How Theater Shaped My Leadership Journey in Corporate America
Leadership LeadershipEmpathyCollaborationCorporate CulturePersonal Growth

How Theater Shaped My Leadership Journey in Corporate America

8 Leadership Article Leadership, Empathy, Collaboration, Corporate Culture, Personal Growth Nov 16, 2023 1700179200000

It didn’t. Not for the corporate and tech cultures I found myself in over twenty years ago. It didn’t teach me the rules. It didn’t accelerate my career trajectory. But my experiences in theater taught me an ethical framework rooted in empathy and collaboration.  It showed me a leadership style and way of working that’s popularized but still not popular and that I continue to aspire towards.
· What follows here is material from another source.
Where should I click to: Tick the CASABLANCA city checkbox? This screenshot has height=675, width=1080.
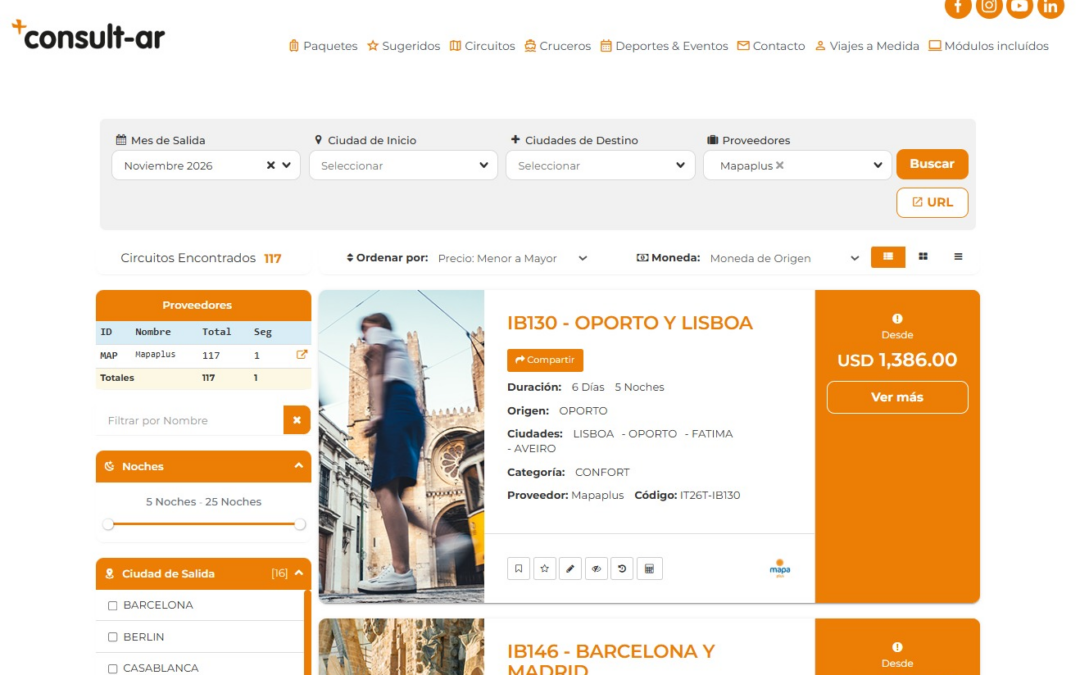(x=113, y=668)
I worked at a theater where we developed work collaboratively: director, actors, designers, and playwright. We would workshop and rehearse together. We’d experiment, give each other feedback, and seek outside perspectives. We had our individual responsibilities, but when the process worked, we felt safe to step beyond that to help build the piece. When it came to it, we would cut – even our favorite things – to deliver a performance for the opening curtain.
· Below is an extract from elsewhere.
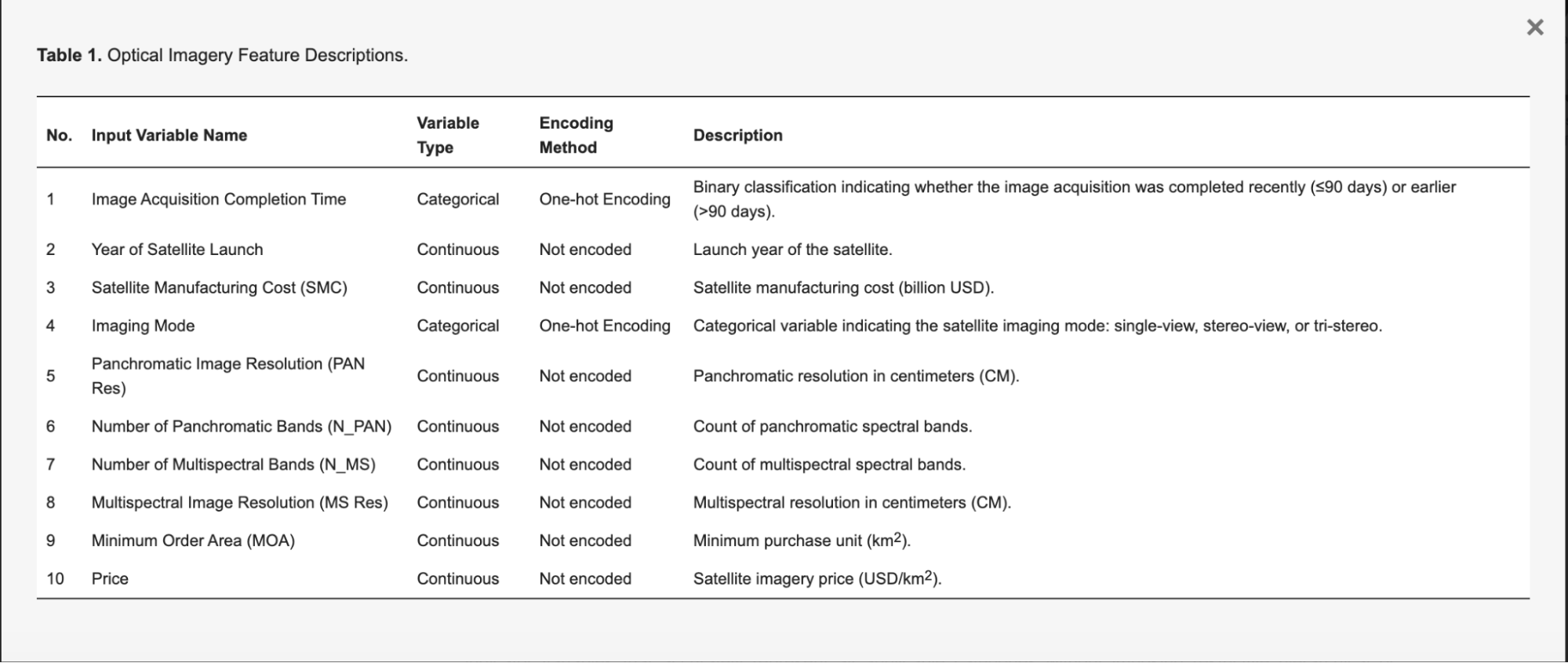
Task: Select Multispectral Image Resolution (MS Res) cell
Action: [240, 502]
  • Express your opinion but don’t get lost in it
  • Respect your team
  • Hear feedback and adapt to it
  • Learn from success and failure
  • Trade scope to meet the goal
  • Keep the outcome in mind

Most projects fell short of our ambitions in one way or another. An inspired, collaborative process can fail. A toxic process can succeed. But I learned success lies along many dimensions. External ones like attendance and audience approval AND internal ones like learning, joy, belonging, and inspiration. 
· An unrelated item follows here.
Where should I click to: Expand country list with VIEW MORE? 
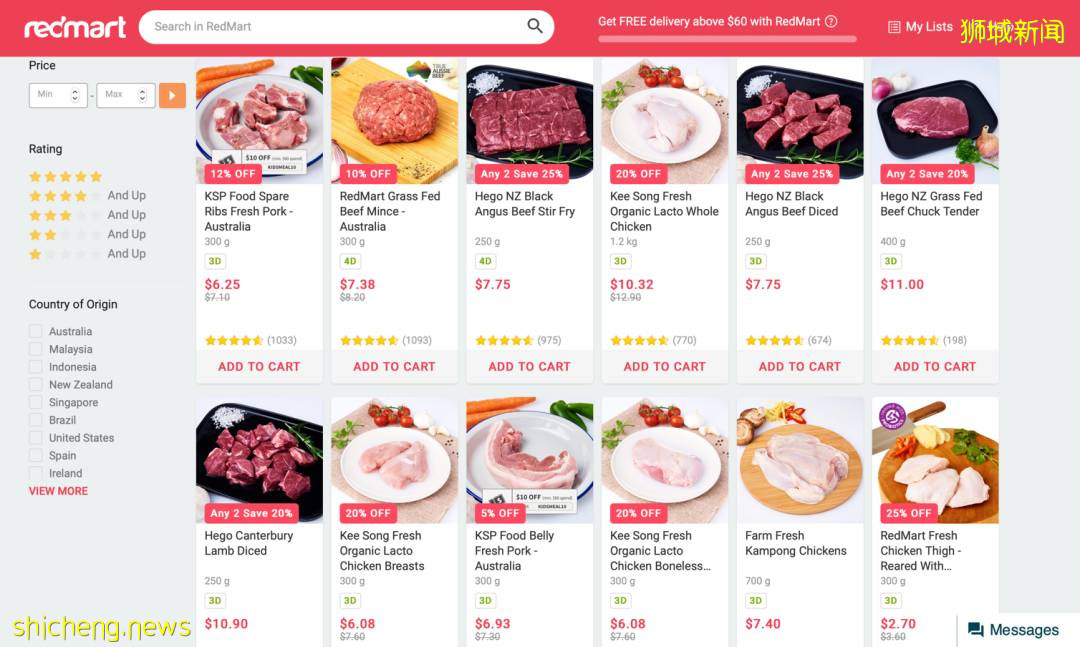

My mission is to achieve some measure of the one while holding onto the other. To create business outcomes in ways that build up people’s well-being and love of the work – not tear it down. To create a workplace where people can bring their full selves and take risks safely.

That definition of success was not a priority in the tech industry in which I started. It is not a priority for many/most workplaces now. Navigating that tension. Learning and developing my capabilities. Connecting with professionals who share my values. This is why I took twenty years to develop from an engineer to C-Level executive. Why I’ve focused on team environments. Why I’m learning to coach and support others.

Theater did not prepare me for leadership and a career in corporate America. It made me want to help change what those things mean and I’m eternally grateful.